Natalia Ginzburg: l’invincibile coraggio e l’ingenuità corsara – parte II

L’imperativo della sincerità e la critica sociale

La seconda parte del focus su Natalia Ginzburg si propone di illustrare la ricerca della verità quale obiettivo primario della sua scrittura, ricordando alcune figure fondamentali che hanno lucidamente colto questo aspetto e altre che lo hanno ispirato, e di saggiare la portata critica degli ultimi scritti.

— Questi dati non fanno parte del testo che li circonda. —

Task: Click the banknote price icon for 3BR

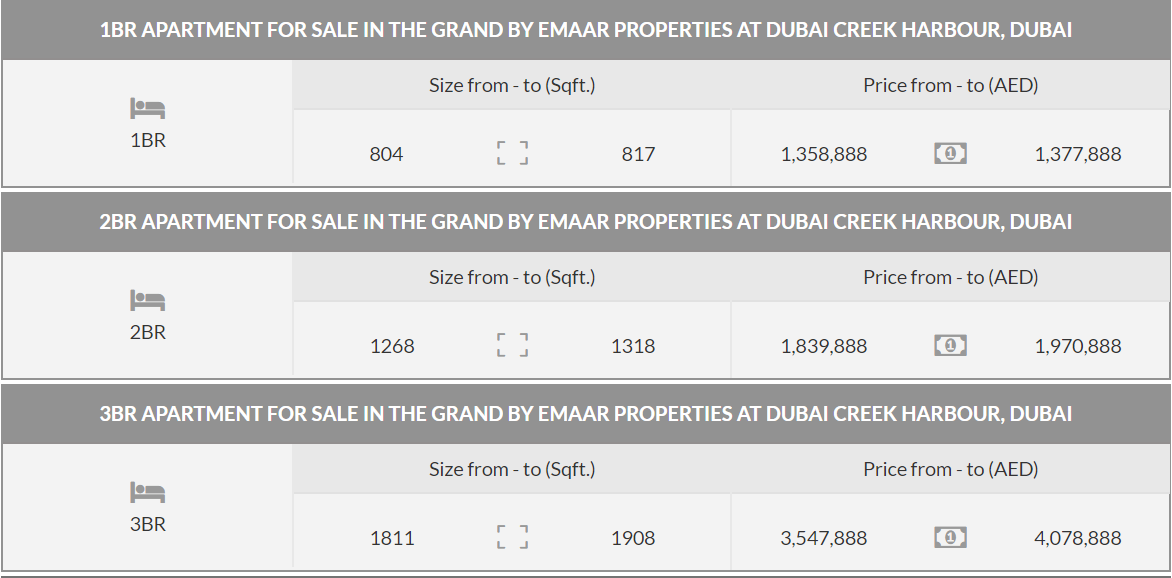Action: 950,538
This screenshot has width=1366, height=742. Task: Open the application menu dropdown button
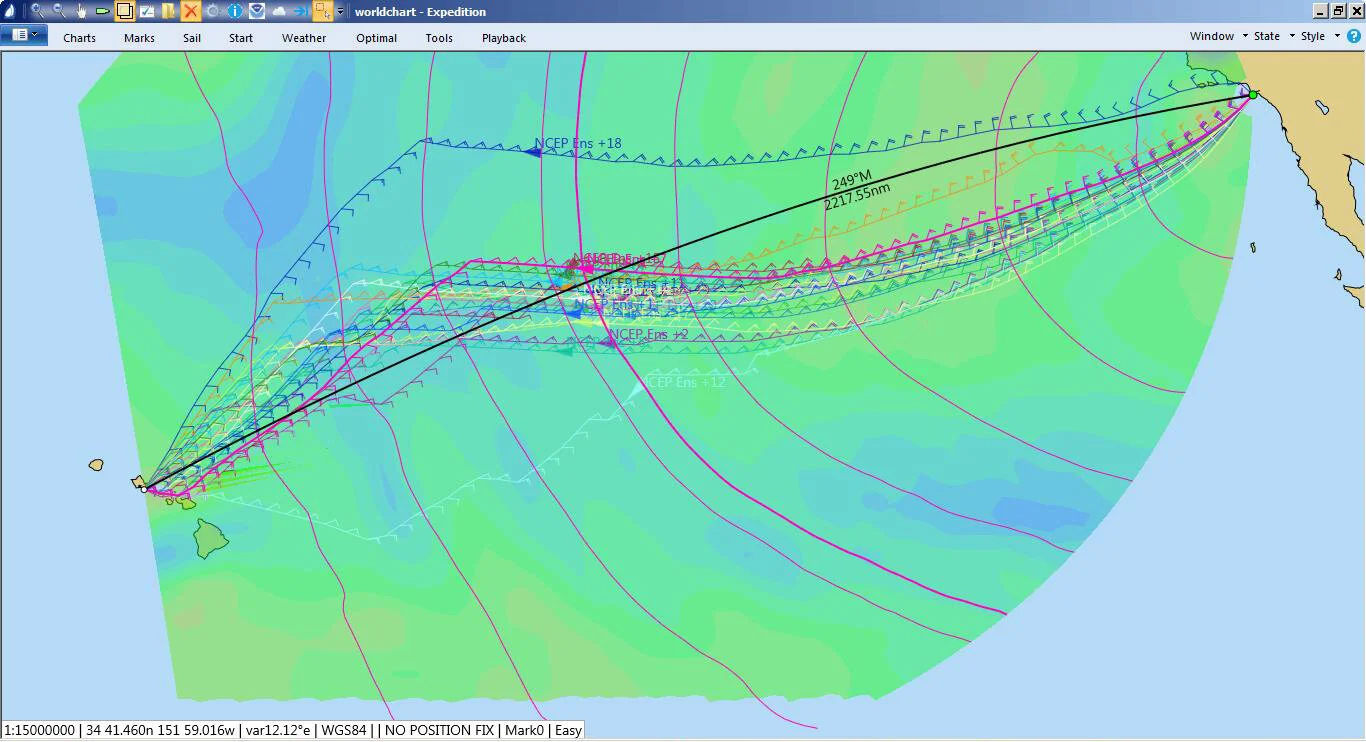click(24, 35)
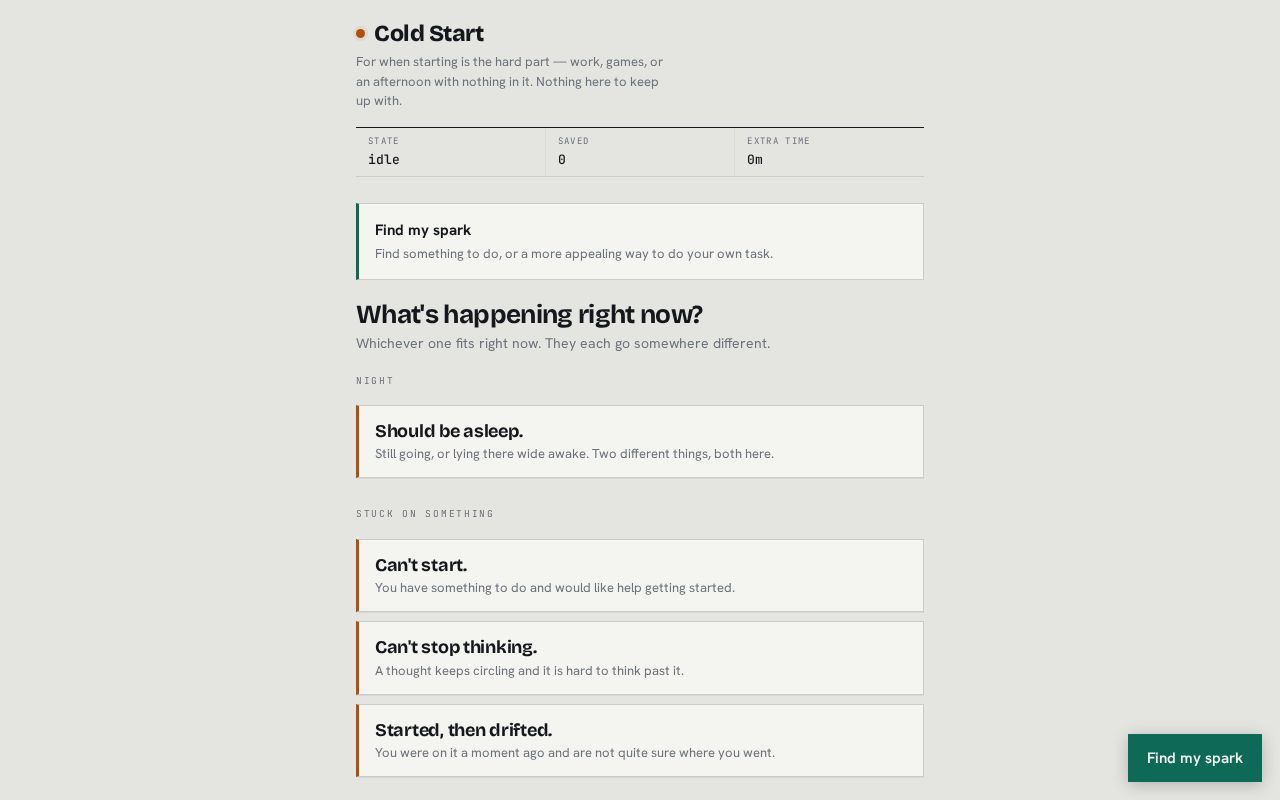Click the thought keeps circling description text

[529, 671]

Italo Calvino aveva un sincero rispetto dell’opera della Ginzburg, e si intuisce la singolarità di questa intesa, dato il sospetto che lo scrittore nutriva nei confronti della letteratura femminile: «Forse mai unaItalo-Calvino scrittrice ha saputo essere così femminile – ragazza, moglie, madre – in un senso così opposto a quello che s’intende di solito per “letteratura femminile” cioè all’abbandono lirico ed emotivo». Calvino intuisce d’altra parte, in un commento a Le piccole virtù, la vera ambizione della scrittura ginzburghiana; non si tratta di scrutare dentro l’anima dei personaggi, ma solo di rappresentarli, di metterli in scena, al fine di cogliere l’essenza veritiera di ogni singolo gesto umano. Questo è l’imperativo letterario, ma anche morale e comunitario, che la Ginzburg fa proprio. Determinante in questo senso l’insegnamento del primo marito, Leone.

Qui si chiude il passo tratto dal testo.